4.6. Classification Results of Different Training Data

In the classification experiment, we use accuracy and F1-score to evaluate the performance and sensitivity of the classification model (

F 1_s c o r e = \frac{2 \times p r e c i s i o n \times r e c a l l}{p r e c i s i o n + r e c a l l}

). Figure 11 illustrates the comparison with other methods. In data synthesis, the classification score of ACGAN and cycle-GAN shows that simple inputs (only the random noise vector or the image) make the performance of classifiers worse than that of multiple input sources.

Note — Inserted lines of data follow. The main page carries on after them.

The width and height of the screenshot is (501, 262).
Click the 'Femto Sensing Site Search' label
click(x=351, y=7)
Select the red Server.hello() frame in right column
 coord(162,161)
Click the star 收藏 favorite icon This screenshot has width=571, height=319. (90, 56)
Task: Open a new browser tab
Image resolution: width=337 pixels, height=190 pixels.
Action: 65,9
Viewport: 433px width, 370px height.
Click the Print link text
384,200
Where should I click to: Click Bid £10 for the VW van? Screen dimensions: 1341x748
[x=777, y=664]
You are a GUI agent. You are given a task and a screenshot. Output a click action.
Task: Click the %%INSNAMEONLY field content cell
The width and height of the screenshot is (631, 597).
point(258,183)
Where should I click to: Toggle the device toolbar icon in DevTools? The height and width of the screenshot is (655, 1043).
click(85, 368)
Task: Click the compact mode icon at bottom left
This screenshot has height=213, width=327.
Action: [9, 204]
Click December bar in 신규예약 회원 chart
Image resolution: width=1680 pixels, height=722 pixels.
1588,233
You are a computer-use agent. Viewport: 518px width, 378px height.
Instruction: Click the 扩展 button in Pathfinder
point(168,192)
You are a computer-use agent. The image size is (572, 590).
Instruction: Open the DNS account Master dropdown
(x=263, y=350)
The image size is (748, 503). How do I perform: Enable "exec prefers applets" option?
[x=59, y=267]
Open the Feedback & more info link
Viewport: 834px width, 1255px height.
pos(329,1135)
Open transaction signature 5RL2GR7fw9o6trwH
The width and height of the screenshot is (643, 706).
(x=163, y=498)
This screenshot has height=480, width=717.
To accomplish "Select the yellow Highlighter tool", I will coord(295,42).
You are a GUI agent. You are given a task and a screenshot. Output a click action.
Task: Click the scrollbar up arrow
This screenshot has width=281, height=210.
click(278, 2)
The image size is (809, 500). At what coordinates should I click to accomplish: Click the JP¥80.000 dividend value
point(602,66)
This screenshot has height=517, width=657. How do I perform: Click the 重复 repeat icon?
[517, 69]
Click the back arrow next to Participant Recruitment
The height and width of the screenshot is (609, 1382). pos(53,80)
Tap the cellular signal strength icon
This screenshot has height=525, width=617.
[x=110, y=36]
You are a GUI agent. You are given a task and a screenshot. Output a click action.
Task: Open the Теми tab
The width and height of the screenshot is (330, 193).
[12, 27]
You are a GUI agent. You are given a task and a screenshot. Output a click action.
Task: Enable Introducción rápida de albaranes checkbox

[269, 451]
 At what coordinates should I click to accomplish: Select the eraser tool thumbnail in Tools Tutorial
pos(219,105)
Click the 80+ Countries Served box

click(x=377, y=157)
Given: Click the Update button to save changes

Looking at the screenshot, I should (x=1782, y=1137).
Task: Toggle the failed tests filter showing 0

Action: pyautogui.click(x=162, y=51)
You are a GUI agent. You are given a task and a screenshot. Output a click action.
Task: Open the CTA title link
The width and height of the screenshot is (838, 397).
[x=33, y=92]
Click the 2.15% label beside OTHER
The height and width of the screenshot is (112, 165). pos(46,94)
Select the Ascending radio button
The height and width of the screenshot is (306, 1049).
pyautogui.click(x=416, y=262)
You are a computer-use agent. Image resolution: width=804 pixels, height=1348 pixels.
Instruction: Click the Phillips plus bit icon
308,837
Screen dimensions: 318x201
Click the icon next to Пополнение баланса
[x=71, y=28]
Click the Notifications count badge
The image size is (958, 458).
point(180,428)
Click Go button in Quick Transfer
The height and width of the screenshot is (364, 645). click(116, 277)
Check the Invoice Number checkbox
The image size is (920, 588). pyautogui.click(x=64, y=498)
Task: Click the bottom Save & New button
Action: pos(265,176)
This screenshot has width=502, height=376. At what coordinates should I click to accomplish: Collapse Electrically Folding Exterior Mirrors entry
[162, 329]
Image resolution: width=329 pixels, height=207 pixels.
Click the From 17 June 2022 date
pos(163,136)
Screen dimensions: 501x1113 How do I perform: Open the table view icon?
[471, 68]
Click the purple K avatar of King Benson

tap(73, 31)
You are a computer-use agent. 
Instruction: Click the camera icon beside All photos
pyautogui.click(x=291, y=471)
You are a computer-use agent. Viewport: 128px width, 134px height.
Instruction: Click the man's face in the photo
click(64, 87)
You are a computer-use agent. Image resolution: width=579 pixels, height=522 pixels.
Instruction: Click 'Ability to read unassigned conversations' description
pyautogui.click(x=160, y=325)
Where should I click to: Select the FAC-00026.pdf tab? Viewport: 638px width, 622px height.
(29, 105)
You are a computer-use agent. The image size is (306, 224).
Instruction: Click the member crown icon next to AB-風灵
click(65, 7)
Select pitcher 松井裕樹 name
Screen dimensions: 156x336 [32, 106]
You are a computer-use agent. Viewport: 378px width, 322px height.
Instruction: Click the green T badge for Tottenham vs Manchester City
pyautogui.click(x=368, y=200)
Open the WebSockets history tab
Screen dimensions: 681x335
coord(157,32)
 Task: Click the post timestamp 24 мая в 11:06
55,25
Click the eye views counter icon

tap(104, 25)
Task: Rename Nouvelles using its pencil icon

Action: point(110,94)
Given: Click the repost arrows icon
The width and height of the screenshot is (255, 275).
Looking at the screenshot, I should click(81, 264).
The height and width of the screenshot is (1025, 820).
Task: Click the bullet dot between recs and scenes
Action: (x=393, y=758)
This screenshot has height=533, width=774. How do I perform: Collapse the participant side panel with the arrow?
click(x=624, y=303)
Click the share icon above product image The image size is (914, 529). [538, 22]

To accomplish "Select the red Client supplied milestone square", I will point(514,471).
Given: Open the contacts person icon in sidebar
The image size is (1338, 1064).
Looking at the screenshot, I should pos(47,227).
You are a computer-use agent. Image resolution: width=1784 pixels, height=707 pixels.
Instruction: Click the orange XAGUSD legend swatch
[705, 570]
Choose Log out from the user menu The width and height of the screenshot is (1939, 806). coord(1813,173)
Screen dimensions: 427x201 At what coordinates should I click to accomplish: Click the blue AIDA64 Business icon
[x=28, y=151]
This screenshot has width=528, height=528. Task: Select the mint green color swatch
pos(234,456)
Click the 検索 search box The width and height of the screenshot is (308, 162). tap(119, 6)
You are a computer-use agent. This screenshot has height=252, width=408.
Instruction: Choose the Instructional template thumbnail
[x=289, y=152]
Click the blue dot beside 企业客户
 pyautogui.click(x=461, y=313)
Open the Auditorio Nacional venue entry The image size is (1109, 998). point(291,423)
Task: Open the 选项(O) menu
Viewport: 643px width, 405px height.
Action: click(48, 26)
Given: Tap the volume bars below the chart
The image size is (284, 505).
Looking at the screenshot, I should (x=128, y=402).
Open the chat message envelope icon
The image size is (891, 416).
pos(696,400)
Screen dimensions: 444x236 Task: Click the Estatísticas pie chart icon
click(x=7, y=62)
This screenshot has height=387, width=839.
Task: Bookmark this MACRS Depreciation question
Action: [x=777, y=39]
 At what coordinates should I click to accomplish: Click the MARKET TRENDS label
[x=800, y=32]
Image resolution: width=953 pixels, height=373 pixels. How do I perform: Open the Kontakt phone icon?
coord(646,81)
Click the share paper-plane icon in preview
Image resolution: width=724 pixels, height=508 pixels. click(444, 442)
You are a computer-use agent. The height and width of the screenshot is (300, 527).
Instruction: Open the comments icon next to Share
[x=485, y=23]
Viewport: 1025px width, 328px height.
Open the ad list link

Data synthesis benefited from reducing the “burden” of the GAN.

Compared to different backgrounds images, Figure 13 illustrated that increasing the quality of backgrounds helped improve the performance of intelligent visual algorithms (Table 2).

In the classification score, the BAGAN with an alpha compositing algorithm achieved the best performance (accuracy: 93.51%; F1-score: 96.14%).

5. Discussion

This work study using 3D models and a GAN produced visual data. To improve visual intelligence algorithms, providing massive guaranteed annotated data was effective. This conclusion was made by Zhang [4] and is confirmed by our classification results. Our synthesized data provides massive labeled data for deep network training and achieves the best performance, with an accuracy score of 93.51%, a precision of 95.27%, a recall score of 97.02%, and an F1-score of 96.14%. Compared with the manually labeled data, our synthetic images look unnatural, but the synthetic data help the classifier recognize objects in natural images.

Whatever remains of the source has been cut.